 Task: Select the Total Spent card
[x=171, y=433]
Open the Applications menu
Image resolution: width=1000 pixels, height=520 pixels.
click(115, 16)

# # # # # # #

■ WHAT IS REQUIRED
The required result is an exact repeat of the records above from the line containing "Open the Applications menu" to their final line.

■ OUTPUT FOR THIS EXERCISE
Open the Applications menu
Image resolution: width=1000 pixels, height=520 pixels.
click(115, 16)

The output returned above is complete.